In 2019, the beloved destination closed for a total rehaul. Charles de Lisle and Terremoto renewed the Lodge’s public spaces and landscape, bringing design-minded travelers and locals alike flocking again to its eateries, shop, and sunset deck. On July 1, San Francisco–based NICOLEHOLLIS unveiled the final piece of the five-year project: a complete refresh of the hotel rooms that balances legacy, ecology, and contemporary hospitality.

(Adam Potts)

When history is in your hands, “sensitivity is so important,” said Nicole Hollis, the studio’s creative director and principal. The Lodge’s guest rooms had always adhered to the community’s mantra of living lightly on the land, adopted from the area’s first settlers, the Pomo Indians.
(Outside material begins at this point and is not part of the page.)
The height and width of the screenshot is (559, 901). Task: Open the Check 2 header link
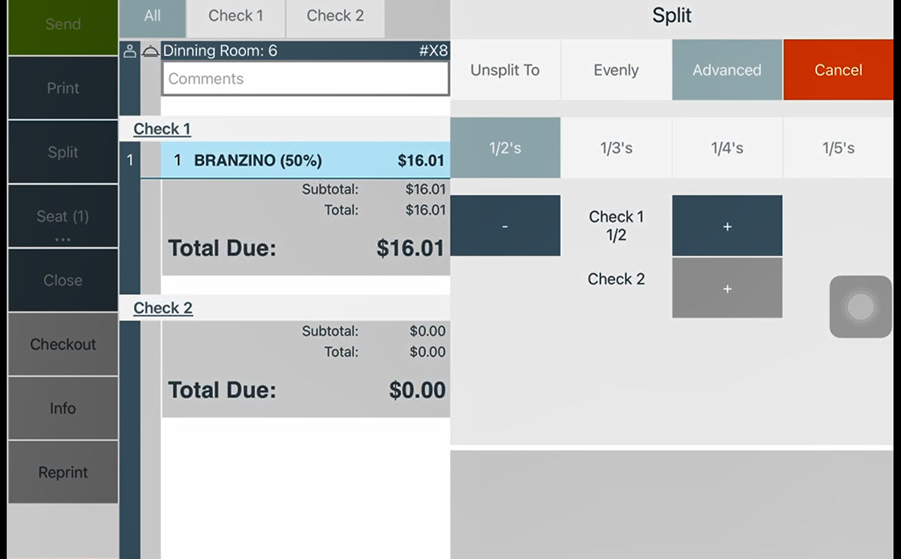[x=163, y=308]
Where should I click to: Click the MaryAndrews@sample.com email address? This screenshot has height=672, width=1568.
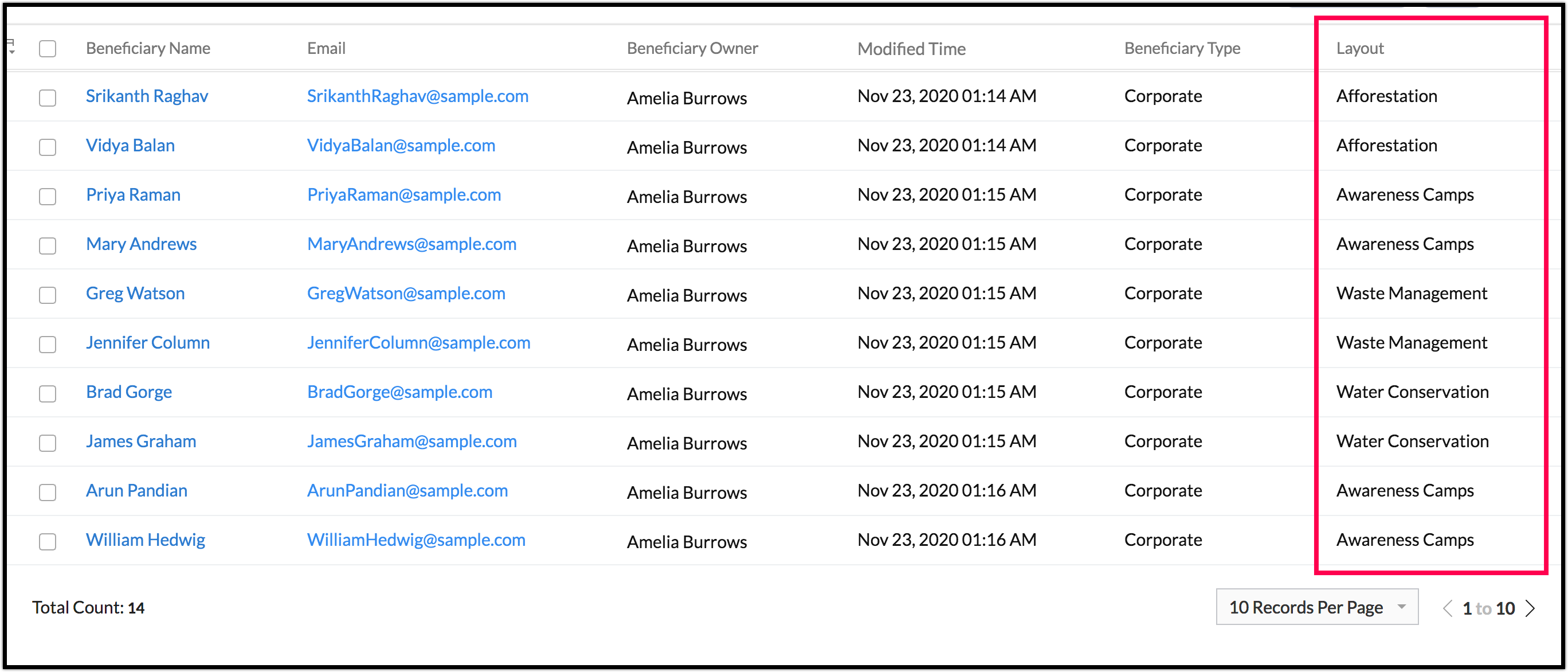(411, 244)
Building materials are left unpainted, large windows with cushioned seats offer bluff vistas, and fireplaces create a cozy, cabin-like feel. Historically, the focus of time spent at the Sea Ranch was to be in and around nature. A design focused on “calming and reflective” interiors, says Hollis, maintained that feel.

(Adam Potts)

With original redwood walls and ceilings intact, the designer grounded the spaces with rugs by Zenith, and commissioned custom closets, desks, and headboards from Santa Cruz Woodworks Shop. There are several room layouts that follow the angular 60s architecture, creating some spaces with lofts, others with nooks, and a few with corner windows. Yet it’s the earthy color palette—rusty reds, blues, black, and white—that complements the consistent use of exposed wood. And of course, in keeping with the history of the place, this design logic is also echoed in both modern and midcentury-inspired furniture. A Hans Wegner elbow chair sits at each desk, its lines in conversation with the bent wood loungers by Mut Design that provide a comfortable seat to relax by the hearth. In the bathrooms, marble countertops, limestone surfaces, and tiles by Fireclay add understated luxury. Most of the furnishings are locally sourced, including woven artworks by Berkeley’s Jess Feury and ceramics by San Francisco’s Sasinun Kladpetch. “We kept the rooms simple, with subtle midcentury gestures as a nod to its founding era, and a focus on materiality that suits the surroundings, both natural and architectural,” Hollis explains.

Today, the Sea Ranch Lodge is welcoming a new generation of visitors to wake up to its sweeping views of the rugged Pacific Ocean coast. Some things never change.